Die Folgen der UPD-Sparrunde

Die UPD bauen Angebote ab, viele Menschen verlieren damit ihre Tagesstruktur. Nun hat die Suche nach Anschlusslösungen begonnen.

Holzplatz UPD Bern fotografiert am Donnerstag, 1. Februar 2024 in Bern. (hauptstadt.be / Simon Boschi)
Mit dem jüngsten Abbau wollen die UPD zwei Millionen Franken pro Jahr sparen. (Bild: Simon Boschi)

Anfang Januar verkündeten die Universitären Psychiatrischen Dienste Bern (UPD), dass sie «gezwungen» sind, aus «wirtschaftlichen Gründen» Angebote abzubauen. Sie streichen Stellen im Sozialdienst, stellen die Unterstützung des Recovery College Bern (RCB) ein und schliessen das Freizeitzentrum Metro und die Werkstatt Holzplatz. Damit sollen pro Jahr zwei Millionen Franken eingespart werden.

Die betroffenen Angebote nehmen vor allem Menschen in Anspruch, die sich nicht oder nicht mehr stationär in der Psychiatrie befinden. Mit dem RCB ist auch ein Präventionsprojekt betroffen.
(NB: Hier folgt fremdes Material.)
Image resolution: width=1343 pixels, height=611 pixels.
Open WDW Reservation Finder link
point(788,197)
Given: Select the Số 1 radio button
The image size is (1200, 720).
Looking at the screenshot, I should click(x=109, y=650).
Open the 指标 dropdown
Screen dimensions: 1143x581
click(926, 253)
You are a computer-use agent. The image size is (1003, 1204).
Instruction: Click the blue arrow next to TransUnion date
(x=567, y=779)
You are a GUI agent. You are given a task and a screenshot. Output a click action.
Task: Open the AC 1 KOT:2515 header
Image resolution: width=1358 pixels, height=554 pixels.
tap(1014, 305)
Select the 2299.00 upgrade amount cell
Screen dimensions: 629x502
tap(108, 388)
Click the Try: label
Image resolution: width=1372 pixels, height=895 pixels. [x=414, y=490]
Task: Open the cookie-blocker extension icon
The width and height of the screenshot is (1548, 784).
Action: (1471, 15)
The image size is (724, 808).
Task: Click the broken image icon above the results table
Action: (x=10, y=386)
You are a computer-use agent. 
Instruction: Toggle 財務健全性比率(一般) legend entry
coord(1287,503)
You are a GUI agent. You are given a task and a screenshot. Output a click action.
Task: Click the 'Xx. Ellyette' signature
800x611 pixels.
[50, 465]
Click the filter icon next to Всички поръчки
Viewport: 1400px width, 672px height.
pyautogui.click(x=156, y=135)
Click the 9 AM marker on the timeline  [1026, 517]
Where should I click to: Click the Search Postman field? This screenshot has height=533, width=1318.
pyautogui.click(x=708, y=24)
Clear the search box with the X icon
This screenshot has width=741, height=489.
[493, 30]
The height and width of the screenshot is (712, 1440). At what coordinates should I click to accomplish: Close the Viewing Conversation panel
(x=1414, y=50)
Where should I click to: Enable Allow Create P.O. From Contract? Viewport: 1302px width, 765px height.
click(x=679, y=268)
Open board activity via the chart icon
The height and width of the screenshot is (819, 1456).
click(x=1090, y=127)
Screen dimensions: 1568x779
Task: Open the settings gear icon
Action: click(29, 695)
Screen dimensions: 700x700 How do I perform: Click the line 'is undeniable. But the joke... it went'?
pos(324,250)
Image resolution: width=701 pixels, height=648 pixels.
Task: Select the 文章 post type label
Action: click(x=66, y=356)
Was bedeuten die Sparmassnahmen für die vier Bereiche und ihre Nutzer*innen?

Holzplatz

Beim Holzplatz verarbeiten aktuell 20 Menschen mit einer psychischen Leistungseinschränkung Holz zu Cheminée-, Ofen- und Anfeuerholz. Ihren Unmut über die Sparmassnahmen malten sie auf Transparente, die nun an den Wänden der erst 2020 neu gebauten Werkstatt hängen: «Alles für d’Chatz», steht dort geschrieben.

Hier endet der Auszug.